Exercise: Rewrite the rows below as a JSON list of strings, with one string for each line and blank lines left out.

____ Information given

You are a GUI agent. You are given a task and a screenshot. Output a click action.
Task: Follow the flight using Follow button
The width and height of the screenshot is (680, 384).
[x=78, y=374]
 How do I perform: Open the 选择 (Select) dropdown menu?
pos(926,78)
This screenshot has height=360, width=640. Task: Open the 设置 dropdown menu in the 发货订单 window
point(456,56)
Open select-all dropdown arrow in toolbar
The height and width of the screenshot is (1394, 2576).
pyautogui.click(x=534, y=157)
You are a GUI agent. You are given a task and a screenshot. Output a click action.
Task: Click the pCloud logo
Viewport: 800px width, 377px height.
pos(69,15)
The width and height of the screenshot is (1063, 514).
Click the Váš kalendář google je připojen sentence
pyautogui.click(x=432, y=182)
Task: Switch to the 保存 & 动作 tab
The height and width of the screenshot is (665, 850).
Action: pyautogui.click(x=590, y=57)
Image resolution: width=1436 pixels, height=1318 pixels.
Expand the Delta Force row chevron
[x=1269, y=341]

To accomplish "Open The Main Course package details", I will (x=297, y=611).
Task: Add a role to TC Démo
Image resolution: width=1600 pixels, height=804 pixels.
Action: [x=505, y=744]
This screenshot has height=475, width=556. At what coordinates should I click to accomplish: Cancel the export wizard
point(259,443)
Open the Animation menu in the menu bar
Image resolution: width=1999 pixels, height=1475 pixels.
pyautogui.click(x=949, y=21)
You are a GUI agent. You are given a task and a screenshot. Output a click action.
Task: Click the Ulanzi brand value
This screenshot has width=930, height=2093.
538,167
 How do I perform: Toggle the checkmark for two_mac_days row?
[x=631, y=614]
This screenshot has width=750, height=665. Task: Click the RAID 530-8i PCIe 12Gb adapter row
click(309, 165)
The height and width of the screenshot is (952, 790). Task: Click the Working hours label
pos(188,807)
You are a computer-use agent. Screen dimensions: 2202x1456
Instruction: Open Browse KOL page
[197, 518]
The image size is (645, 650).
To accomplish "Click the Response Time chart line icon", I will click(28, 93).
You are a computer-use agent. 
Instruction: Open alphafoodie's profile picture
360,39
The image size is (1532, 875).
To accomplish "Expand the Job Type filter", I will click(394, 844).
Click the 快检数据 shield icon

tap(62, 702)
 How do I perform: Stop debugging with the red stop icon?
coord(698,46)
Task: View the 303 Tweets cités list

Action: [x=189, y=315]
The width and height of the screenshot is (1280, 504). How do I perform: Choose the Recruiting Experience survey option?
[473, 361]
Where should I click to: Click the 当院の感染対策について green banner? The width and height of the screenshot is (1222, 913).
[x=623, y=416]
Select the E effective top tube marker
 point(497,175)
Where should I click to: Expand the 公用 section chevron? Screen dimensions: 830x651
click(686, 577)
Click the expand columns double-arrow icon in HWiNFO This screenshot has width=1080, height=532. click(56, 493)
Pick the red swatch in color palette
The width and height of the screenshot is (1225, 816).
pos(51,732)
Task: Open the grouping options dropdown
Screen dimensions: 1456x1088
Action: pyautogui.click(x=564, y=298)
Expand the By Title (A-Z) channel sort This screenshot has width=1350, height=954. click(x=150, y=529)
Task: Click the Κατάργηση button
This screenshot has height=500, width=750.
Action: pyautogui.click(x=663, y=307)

________

Exercise solution:
[
  "You are a GUI agent. You are given a task and a screenshot. Output a click action.",
  "Task: Follow the flight using Follow button",
  "The width and height of the screenshot is (680, 384).",
  "[x=78, y=374]",
  " How do I perform: Open the 选择 (Select) dropdown menu?",
  "pos(926,78)",
  "This screenshot has height=360, width=640. Task: Open the 设置 dropdown menu in the 发货订单 window",
  "point(456,56)",
  "Open select-all dropdown arrow in toolbar",
  "The height and width of the screenshot is (1394, 2576).",
  "pyautogui.click(x=534, y=157)",
  "You are a GUI agent. You are given a task and a screenshot. Output a click action.",
  "Task: Click the pCloud logo",
  "Viewport: 800px width, 377px height.",
  "pos(69,15)",
  "The width and height of the screenshot is (1063, 514).",
  "Click the Váš kalendář google je připojen sentence",
  "pyautogui.click(x=432, y=182)",
  "Task: Switch to the 保存 & 动作 tab",
  "The height and width of the screenshot is (665, 850).",
  "Action: pyautogui.click(x=590, y=57)",
  "Image resolution: width=1436 pixels, height=1318 pixels.",
  "Expand the Delta Force row chevron",
  "[x=1269, y=341]",
  "To accomplish \"Open The Main Course package details\", I will (x=297, y=611).",
  "Task: Add a role to TC Démo",
  "Image resolution: width=1600 pixels, height=804 pixels.",
  "Action: [x=505, y=744]",
  "This screenshot has height=475, width=556. At what coordinates should I click to accomplish: Cancel the export wizard",
  "point(259,443)",
  "Open the Animation menu in the menu bar",
  "Image resolution: width=1999 pixels, height=1475 pixels.",
  "pyautogui.click(x=949, y=21)",
  "You are a GUI agent. You are given a task and a screenshot. Output a click action.",
  "Task: Click the Ulanzi brand value",
  "This screenshot has width=930, height=2093.",
  "538,167",
  " How do I perform: Toggle the checkmark for two_mac_days row?",
  "[x=631, y=614]",
  "This screenshot has width=750, height=665. Task: Click the RAID 530-8i PCIe 12Gb adapter row",
  "click(309, 165)",
  "The height and width of the screenshot is (952, 790). Task: Click the Working hours label",
  "pos(188,807)",
  "You are a computer-use agent. Screen dimensions: 2202x1456",
  "Instruction: Open Browse KOL page",
  "[197, 518]",
  "The image size is (645, 650).",
  "To accomplish \"Click the Response Time chart line icon\", I will click(28, 93).",
  "You are a computer-use agent. ",
  "Instruction: Open alphafoodie's profile picture",
  "360,39",
  "The image size is (1532, 875).",
  "To accomplish \"Expand the Job Type filter\", I will click(394, 844).",
  "Click the 快检数据 shield icon",
  "tap(62, 702)",
  " How do I perform: Stop debugging with the red stop icon?",
  "coord(698,46)",
  "Task: View the 303 Tweets cités list",
  "Action: [x=189, y=315]",
  "The width and height of the screenshot is (1280, 504). How do I perform: Choose the Recruiting Experience survey option?",
  "[473, 361]",
  "Where should I click to: Click the 当院の感染対策について green banner? The width and height of the screenshot is (1222, 913).",
  "[x=623, y=416]",
  "Select the E effective top tube marker",
  " point(497,175)",
  "Where should I click to: Expand the 公用 section chevron? Screen dimensions: 830x651",
  "click(686, 577)",
  "Click the expand columns double-arrow icon in HWiNFO This screenshot has width=1080, height=532. click(56, 493)",
  "Pick the red swatch in color palette",
  "The width and height of the screenshot is (1225, 816).",
  "pos(51,732)",
  "Task: Open the grouping options dropdown",
  "Screen dimensions: 1456x1088",
  "Action: pyautogui.click(x=564, y=298)",
  "Expand the By Title (A-Z) channel sort This screenshot has width=1350, height=954. click(x=150, y=529)",
  "Task: Click the Κατάργηση button",
  "This screenshot has height=500, width=750.",
  "Action: pyautogui.click(x=663, y=307)"
]